Biden blasts Trump as a ‘despicable’ danger to democracy

Biden blasts Trump as a ‘despicable’ danger to democracy

President Joe Biden on Friday declared that defending democracy from the extremist forces that fueled the Jan. 6 insurrection three years ago was the nation’s “sacred cause,” one that would be at the heart of his reelection bid.

In what resembled an unofficial campaign kickoff, Biden took square aim at his likely general election opponent, Donald Trump, denouncing his efforts to remain in power after the 2020 election. Unleashing his strongest language yet against his once and possibly future foe, Biden tore into his predecessor, deeming Trump “despicable” and a danger to the nation he once led.

“Whether democracy is still America’s sacred cause is the most urgent question of our time. It is what the 2024 election is all about,” Biden told a crowd gathered in Valley Forge, Pennsylvania.

“The choice is clear: Donald Trump’s campaign is about him. Not America, not you,” the president continued. “Donald Trump’s campaign is obsessed with the past, not the future. He’s willing to sacrifice our democracy, put himself in power.”

The looming rematch between Biden and Trump would present America with an unprecedented stark choice of visions for the future, and the incumbent president set the stakes for the election as a defining moment for the nation. Biden both invoked distant history of George Washington at Valley Forge, as well as the searing images from the U.S. Capitol riot three years ago, to connect the American traditions of fighting for freedom while also being willing to relinquish power.

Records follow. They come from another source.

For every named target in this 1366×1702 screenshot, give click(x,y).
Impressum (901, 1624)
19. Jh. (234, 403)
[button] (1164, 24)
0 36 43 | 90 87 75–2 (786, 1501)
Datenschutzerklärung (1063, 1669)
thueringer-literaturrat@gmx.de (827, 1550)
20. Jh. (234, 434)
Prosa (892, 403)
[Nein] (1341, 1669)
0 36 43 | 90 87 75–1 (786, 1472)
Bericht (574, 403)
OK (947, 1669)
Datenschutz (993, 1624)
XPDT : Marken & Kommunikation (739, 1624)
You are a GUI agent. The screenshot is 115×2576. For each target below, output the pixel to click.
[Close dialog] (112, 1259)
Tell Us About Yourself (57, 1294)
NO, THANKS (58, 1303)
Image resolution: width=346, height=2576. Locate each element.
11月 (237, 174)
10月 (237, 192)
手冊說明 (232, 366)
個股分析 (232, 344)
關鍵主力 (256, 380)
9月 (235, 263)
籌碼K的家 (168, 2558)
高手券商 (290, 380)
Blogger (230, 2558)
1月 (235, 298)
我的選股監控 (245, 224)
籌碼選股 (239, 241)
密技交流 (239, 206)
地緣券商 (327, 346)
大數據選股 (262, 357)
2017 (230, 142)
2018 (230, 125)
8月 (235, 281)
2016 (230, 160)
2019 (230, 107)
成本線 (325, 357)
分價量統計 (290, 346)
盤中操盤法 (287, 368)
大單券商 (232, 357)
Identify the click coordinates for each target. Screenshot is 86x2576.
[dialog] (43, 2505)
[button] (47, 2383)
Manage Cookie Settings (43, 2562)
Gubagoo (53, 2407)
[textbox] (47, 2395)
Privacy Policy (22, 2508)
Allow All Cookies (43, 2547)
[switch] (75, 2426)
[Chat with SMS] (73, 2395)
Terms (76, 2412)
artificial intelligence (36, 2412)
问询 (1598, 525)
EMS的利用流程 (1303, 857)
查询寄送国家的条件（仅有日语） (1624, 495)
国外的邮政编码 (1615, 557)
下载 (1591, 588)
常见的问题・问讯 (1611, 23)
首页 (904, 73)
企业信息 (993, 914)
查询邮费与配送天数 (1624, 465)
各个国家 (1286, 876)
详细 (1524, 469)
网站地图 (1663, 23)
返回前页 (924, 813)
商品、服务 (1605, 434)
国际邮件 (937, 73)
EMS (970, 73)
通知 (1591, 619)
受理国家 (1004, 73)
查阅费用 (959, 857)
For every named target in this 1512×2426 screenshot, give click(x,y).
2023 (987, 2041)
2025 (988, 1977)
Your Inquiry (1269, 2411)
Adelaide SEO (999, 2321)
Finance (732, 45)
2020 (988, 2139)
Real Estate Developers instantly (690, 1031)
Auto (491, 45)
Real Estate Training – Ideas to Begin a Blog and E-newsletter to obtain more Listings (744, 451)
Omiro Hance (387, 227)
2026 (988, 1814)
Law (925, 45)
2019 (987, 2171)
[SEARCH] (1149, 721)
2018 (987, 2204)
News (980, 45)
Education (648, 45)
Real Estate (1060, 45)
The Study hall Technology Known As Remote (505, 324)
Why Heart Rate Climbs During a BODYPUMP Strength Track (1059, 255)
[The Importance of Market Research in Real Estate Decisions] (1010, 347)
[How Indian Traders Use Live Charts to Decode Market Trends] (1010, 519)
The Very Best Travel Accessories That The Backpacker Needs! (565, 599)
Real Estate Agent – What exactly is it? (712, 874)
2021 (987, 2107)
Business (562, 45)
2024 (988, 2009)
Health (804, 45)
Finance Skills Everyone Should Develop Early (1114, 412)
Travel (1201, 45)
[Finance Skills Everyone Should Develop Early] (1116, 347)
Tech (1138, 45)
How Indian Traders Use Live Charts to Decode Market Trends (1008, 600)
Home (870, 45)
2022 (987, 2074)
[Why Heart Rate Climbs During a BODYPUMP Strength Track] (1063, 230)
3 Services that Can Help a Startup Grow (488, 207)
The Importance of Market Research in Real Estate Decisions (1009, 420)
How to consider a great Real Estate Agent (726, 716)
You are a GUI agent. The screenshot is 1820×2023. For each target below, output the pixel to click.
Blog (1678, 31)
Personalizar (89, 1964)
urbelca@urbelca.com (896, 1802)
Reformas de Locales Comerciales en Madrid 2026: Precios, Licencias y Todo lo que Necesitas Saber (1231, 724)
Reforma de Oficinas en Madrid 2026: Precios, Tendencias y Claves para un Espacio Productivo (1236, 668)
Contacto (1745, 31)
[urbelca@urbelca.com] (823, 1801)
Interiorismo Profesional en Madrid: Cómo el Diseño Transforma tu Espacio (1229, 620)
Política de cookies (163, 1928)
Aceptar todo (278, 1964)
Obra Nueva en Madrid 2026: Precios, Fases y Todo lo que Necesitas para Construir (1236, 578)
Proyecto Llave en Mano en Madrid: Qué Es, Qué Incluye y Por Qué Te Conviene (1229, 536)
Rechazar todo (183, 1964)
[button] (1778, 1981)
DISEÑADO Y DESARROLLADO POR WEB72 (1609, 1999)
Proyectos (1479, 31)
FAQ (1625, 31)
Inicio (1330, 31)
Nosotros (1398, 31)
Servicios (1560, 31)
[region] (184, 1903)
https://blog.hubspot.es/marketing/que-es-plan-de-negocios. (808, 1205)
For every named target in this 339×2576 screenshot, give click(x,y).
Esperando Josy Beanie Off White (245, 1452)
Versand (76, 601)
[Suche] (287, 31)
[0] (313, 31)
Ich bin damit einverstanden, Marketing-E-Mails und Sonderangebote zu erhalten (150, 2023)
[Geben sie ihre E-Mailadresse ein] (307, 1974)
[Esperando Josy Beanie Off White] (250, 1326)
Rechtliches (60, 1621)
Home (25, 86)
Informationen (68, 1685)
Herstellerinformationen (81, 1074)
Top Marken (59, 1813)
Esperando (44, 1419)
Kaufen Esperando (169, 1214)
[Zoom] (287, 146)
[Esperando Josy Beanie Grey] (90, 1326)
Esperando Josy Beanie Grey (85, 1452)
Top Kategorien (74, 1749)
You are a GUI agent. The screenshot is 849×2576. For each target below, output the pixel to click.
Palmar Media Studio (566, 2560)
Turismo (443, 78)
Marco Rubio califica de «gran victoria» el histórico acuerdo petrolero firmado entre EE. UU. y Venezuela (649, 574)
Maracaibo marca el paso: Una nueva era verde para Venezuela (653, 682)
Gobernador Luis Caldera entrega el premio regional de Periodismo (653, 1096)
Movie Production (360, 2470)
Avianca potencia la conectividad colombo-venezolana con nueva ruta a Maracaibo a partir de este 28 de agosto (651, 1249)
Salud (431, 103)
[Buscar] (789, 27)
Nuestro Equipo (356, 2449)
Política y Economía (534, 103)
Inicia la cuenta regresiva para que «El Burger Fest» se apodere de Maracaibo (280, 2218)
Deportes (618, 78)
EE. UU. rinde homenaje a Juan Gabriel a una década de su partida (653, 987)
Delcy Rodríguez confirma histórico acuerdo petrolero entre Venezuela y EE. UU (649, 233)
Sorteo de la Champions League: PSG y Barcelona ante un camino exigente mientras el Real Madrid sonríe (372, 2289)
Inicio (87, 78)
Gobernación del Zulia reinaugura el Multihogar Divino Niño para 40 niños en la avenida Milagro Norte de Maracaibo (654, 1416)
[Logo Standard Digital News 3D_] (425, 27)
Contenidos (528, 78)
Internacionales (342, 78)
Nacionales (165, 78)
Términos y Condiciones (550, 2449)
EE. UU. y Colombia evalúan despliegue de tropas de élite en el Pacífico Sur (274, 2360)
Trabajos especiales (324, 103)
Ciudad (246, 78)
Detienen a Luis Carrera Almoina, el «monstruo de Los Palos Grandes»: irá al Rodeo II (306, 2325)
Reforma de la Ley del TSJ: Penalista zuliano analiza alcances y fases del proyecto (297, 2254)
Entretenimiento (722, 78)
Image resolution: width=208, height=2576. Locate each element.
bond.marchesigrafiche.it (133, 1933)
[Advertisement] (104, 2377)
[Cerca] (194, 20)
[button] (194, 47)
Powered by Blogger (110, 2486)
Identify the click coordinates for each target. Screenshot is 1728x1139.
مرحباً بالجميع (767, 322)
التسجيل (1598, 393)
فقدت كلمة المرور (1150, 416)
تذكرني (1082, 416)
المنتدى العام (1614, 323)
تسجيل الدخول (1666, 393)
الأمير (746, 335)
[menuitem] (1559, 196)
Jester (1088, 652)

The president recalled how the mob “waving Trump flags and Confederate flags, stormed right past” a Washington portrait that was commissioned by an artist impressed that the general had handed over his military commissioner after the war instead of trying to become king.

“In America, our leaders don’t hold on to power relentlessly. Our leaders return power to the people — willingly. You do your duty. You serve your country,” Biden said.

The president, at times, seemed equally incredulous and disgusted by Trump’s behavior, which included embracing a choir of Jan. 6 convicts, celebrating the assault of former Speaker Nancy Pelosi’s husband, and simply standing by as violence raged nearby at the Capitol.

“It was among the worst derelictions of duty by a president in American history,” he said.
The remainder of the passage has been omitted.